Solved: Certificate Strength - Network devices

dylan.webb · ‎05-27-2013

How can I check what the cypher strength is of locally generated certificates on cisco IOS devices (firewalls, switches, routers, wlc, APs etc)

Additionally, is a local certificate generated with a cypher lower than 1024 considered weak?

Thank you

DGW

Marvin Rhoads · ‎05-28-2013

The command "show crypto pki certificate verbose" will give you the details of all certificates on your IOS devices (or "show crypto ca certificate" on ASA devices), including the strength of the public key used to sign it.
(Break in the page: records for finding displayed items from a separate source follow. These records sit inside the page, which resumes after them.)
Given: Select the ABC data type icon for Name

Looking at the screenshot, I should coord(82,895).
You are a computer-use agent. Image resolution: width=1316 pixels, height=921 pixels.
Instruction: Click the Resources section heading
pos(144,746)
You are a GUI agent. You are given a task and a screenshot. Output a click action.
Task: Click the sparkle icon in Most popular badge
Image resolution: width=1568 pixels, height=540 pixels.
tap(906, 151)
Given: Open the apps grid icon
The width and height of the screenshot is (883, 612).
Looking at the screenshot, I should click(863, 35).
For self-signed certificates this is generally the RSA key generated on the device.

Keys less than 1024 bits are generally considered "weak" but one can easily generate new keys and create certificates with them.

Whether or not a strong or weak certificate is important depends on what you are using it for. The most secure implementation would be to not use self-signed certificates at all but use a trusted enterprise Certificate Authority (or well-known public CA) and issue certificates from that root.

View solution in original post

Marvin Rhoads · ‎05-28-2013

The command "show crypto pki certificate verbose" will give you the details of all certificates on your IOS devices (or "show crypto ca certificate" on ASA devices), including the strength of the public key used to sign it. For self-signed certificates this is generally the RSA key generated on the device.

Keys less than 1024 bits are generally considered "weak" but one can easily generate new keys and create certificates with them.

Whether or not a strong or weak certificate is important depends on what you are using it for. The most secure implementation would be to not use self-signed certificates at all but use a trusted enterprise Certificate Authority (or well-known public CA) and issue certificates from that root.